Electrophilic Addition Reactions vs electrophilic substitution
Before digging into electrophilic additions, let us understand the key difference between electrophilic addition reactions and electrophilic substitution reactions, both of which involve an electrophile.
But wait, what is an electrophile? Have a quick read at the definition below:
An atom or group that is attracted to an electron-rich centre is called an Electrophile. Electrophiles tend to have empty orbitals and/or a lack of electrons.

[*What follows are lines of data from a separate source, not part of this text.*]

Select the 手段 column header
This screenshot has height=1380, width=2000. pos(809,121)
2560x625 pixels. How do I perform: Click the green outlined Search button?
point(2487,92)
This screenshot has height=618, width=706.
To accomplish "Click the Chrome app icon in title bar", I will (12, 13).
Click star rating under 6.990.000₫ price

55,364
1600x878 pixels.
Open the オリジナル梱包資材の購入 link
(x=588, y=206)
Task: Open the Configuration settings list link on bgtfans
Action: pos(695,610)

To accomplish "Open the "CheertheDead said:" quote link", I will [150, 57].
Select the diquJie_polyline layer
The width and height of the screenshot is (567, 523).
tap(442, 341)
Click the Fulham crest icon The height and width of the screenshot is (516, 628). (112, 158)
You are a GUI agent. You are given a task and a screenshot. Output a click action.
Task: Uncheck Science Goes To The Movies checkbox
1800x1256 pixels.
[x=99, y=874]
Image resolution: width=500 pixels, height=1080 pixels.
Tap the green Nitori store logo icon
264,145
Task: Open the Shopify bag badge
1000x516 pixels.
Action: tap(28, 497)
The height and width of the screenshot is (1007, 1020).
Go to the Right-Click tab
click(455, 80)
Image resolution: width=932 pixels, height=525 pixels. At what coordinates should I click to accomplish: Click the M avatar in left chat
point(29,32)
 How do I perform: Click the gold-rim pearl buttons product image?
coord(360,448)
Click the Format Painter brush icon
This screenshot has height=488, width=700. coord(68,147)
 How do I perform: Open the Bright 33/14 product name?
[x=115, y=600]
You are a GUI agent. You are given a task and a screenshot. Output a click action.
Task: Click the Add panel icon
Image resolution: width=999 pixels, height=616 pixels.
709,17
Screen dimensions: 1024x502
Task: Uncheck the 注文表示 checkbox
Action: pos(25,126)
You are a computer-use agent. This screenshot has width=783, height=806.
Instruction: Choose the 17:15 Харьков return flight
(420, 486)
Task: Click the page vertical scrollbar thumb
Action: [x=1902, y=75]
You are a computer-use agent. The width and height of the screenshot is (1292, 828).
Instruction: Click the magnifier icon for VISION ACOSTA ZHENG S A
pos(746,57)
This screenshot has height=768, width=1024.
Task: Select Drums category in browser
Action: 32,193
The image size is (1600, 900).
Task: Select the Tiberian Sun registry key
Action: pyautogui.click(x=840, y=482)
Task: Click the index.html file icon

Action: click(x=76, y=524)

Electrophiles might be positively charged or neutral. Few examples include:
\(Br_2\) , \(H^+\) , \(BF_3\)
Now, let us look at the differences between the two types of reactions involving electrophiles.
Electrophilic substitution is a reaction where an electrophile replaces a functional group in a molecule. This means that in the product of a reaction, one functional group is replaced by the electrophile that is attacking.
\(C_6H_6 + Cl_2 \rightarrow C_6H_5Cl + HCl\)
Observe how one of the hydrogens in benzene[ \(C_6H_6\) ] has been replaced by chlorine giving the product chlorobenzene [\(C_6H_5Cl\)].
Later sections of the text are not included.